A number of interrelated trends have led to the growing
burden of NCDs in low- and middle-income countries.
These include a decline in the share of deaths from infectious
disease due to improvements in nutrition, public health, and
medicine; longer life expectancies as more children survive
into adulthood; and population aging, as women have fewer
children and older people represent a greater proportion of
the total population. This shift in disease patterns is characterized
by a decline in deaths from infectious diseases of
childhood and an increase in NCDs of adulthood, known as the epidemiological transition. These changes reflect advances
in socioeconomic development and progress in battling the
most virulent infectious diseases. But the unprecedented pace
of population aging is helping to fuel the growing burden of
NCDs in low- and middle-income countries: While high-income
countries such as France and Sweden had 100 years to
adjust as the proportion of older adults doubled from 7 percent
to 14 percent, countries such as China, Brazil, and
Thailand have experienced that shift in less than one quarter
the time (Kinsella and He 2009). The challenges facing low-resource
countries confronting demographic and epidemiological
transitions is great, and the data needed to make important
decisions is only now becoming available.

Disease Patterns

The prevalence of chronic disease and the biological markers
that often precede disease (such as high blood pressure and
obesity) vary widely among and within countries. Higher education and income levels have been associated
with better health and longer lives in high-income
countries, but researchers are finding different patterns in low- and middle-income countries. Monteverde and colleagues
(2010) examined the impact of education levels on
deaths related to being obese or overweight among individuals
ages 60 and older in Mexico and the United States, using
data from the Mexican Health and Aging Study and the U.S.
Health and Retirement Survey. They found a much stronger
connection between the likelihood of death and lower levels
of education in the United States than they did in Mexico.
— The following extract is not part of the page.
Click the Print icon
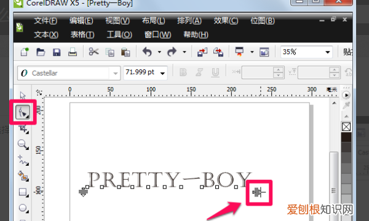The height and width of the screenshot is (221, 369). (x=73, y=52)
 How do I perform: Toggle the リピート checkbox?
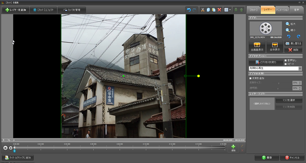[x=286, y=64]
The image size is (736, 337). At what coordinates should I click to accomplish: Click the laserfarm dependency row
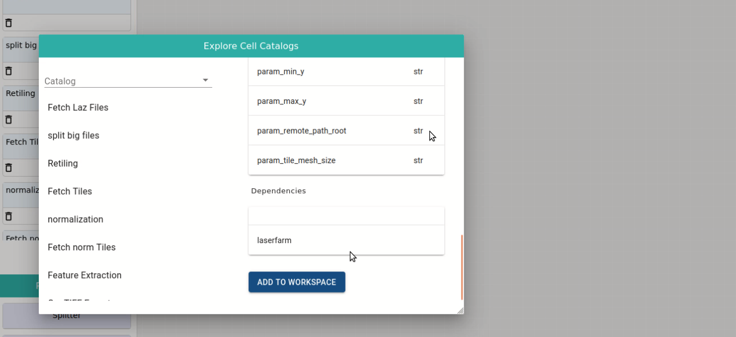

Researchers in India found a pattern opposite from that seen
in the broader population in high-income countries. Using
pilot data from the Longitudinal Aging Study in India (LASI),
Lee and colleagues (forthcoming) found an association
between higher socioeconomic status (SES) and increased risk
of hypertension among older Indians. Overall, they found
twice the risk of cardiac conditions for older Indians who had
higher education levels compared with their less-educated
counterparts. Similarly, analysis of a comprehensive survey of
Costa Ricans ages 60 and older showed that the prevalence of
hypertension and obesity and the likelihood of NCD-related
deaths were greatest among better-educated and wealthier
individuals (Rosero-Bixby and Dow 2009). These researchers
suggest that behaviors associated with urban living and economic
development—including sedentary lifestyles and high-fat
and high-calorie diets—may blunt or erase the health
advantages conferred by education and income in low- and
middle-countries. A comparison of results from identical analyses
using data from Taiwan, Costa Rica, and the United
States also challenges “the commonly held assumption that
more educated individuals have healthier biological profiles
than their less educated peers” (Goldman et al. 2010). Among
older adults in Taiwan and Costa Rica, biological markers for
chronic diseases such as diabetes, hypertension, and cardiovascular
disease do not help explain differences in self-rated health
and functional limitations.

Poor conditions suffered early in life may also affect patterns
of NCDs among older adults in low- and middle-income
countries. A review of studies that examined associations
between early life conditions and older adult health (in
Brazil, China, Costa Rica, Mexico, and Puerto Rico and in
major cities in Latin American and the Caribbean) suggests
that early life environment plays an important role in adult
health (McEniry, forthcoming). While the exact mechanisms
have not been identified, the authors found several strong
associations between:

  • In utero and early infancy exposure to poor nutrition and
    infectious diseases (independent of other early life and
    adult conditions) and adult heart disease and diabetes.
  • Poor nutrition during childhood and difficulties in adult
    cognition and diabetes.
  • Specific childhood illnesses such as rheumatic fever and
    malaria and adult heart disease and adult mortality.
  • Poor childhood health and adult chronic diseases, functional
    limitations, and diabetes.
  • Poor childhood SES and adult mortality, functional limitations,
    disability, and cognition.
  • Parental survival during childhood and adult cognition,
    disability, and functional limitations.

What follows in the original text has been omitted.